Clash de Mohamed Diab – Dans le fourgon de la révolution égyptienne

Après le huis-clos dans un taxi proposé par Jafar Panahi (Iran) dans Taxi Téhéran, Mohamed Diab intensifie les choses en enfermant le public cannois dans un fourgon de la police égyptienne le temps d’un film. C’est avec toute son équipe qu’il s’est rendu à Cannes pour présenter son film à l’ouverture de la compétition “Un certain regard”.

Il faut un peu de temps pour sortir de l’expérience que nous propose Clash car le film est très intense et immersif. L’histoire, c’est d’abord celle de deux journalistes qui se retrouvent enfermés dans un fourgon sans vraiment de raison. Puis c’est au tour d’un groupe de manifestants en faveur du régime et enfin d’un autre groupe en faveur des Frères Musulmans. Ainsi, dans ce fourgon malmené par les agitations extérieures et gardé par la police, c’est un véritable échantillon des différents acteurs de la révolution égyptienne qui va être mis à l’épreuve. En ce sens, l’exploitation du huis-clos fonctionne assez bien car il suppose une relation particulière entre les différents personnages du fait qu’ils soient contraints de survivre ensemble. Bien loin de la direction prise dans la mercerie des Huit Salopards de Quentin Tarantino, Clash a le mérite de ne pas suivre une évolution linéaire au sein des conflits internes au fourgon. C’est-à-dire que les choses ne sont pas montrées dans une forme de simplicité qui correspondrait à montrer des différends qui s’effacent peu à peu face à la nécessité de survie de groupe.
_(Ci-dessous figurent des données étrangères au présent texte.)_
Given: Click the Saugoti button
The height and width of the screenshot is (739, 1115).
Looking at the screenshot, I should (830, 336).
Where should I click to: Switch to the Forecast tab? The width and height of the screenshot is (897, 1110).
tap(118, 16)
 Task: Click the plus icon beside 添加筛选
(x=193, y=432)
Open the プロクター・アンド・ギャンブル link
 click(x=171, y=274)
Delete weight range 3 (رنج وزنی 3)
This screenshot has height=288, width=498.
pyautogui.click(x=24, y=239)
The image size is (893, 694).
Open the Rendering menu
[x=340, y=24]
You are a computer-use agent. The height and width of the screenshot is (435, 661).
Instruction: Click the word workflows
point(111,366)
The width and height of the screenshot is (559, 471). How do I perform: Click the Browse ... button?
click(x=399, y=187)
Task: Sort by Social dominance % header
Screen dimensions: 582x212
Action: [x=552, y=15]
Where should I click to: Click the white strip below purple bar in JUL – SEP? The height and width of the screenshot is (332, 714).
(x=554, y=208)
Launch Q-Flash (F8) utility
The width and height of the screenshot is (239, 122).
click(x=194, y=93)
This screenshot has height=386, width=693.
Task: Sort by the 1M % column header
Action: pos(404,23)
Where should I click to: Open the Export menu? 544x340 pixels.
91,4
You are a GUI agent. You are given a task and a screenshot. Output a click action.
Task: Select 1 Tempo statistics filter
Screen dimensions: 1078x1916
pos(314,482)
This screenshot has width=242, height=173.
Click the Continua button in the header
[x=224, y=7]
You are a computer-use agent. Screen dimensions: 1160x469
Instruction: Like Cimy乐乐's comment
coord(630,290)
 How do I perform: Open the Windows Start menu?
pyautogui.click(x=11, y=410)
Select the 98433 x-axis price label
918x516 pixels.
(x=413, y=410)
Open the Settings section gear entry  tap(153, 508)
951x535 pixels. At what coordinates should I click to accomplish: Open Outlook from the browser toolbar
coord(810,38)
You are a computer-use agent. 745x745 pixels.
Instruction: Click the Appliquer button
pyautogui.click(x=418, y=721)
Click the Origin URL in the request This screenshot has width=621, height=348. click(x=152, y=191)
C’est peut-être là que se trouve à la fois la force du film et notre difficulté à en tirer des conclusions dans le champ politique et moral : Mohamed Diab n’assigne jamais rien d’office.

Pour autant, le film s’ouvre sur une suite d’informations réelles au sujet de ce qui s’était passé durant les révolutions et l’on cherche inévitablement à tirer quelque chose de plus qu’un sentiment de compassion, d’horreur ou d’étonnement vis-à-vis de la situation qui nous est exposée. De plus, le caractère claustrophobique du huis-clos ainsi que la violence visuelle à laquelle on se trouve exposée (c’est autant la violence physique à l’image que les mouvements de caméra abruptes ou encore la saturation des couleurs qui nous agressent) nous place dans une position défensive vis-à-vis du film lui-même : pourquoi les images nous malmènent-t-elles ? La réponse la plus évidente semble être de vouloir placer le spectateur dans la position des personnages qui souffrent tout au long du film mais il paraît essentiel que cette expérience (dans sa dureté comme dans ses moments de tendresse) nous enseigne quelque-chose.

En effet, c’est un réel défi auquel s’est confronté Mohamed Diab avec un film pareil et il semble que malgré ses défauts, Clash a bel et bien sa place dans la catégorie “Un certain regard” car c’est précisément ça qu’il nous propose de vivre : le regard d’un groupe d’individus maltraités par leur propre pays.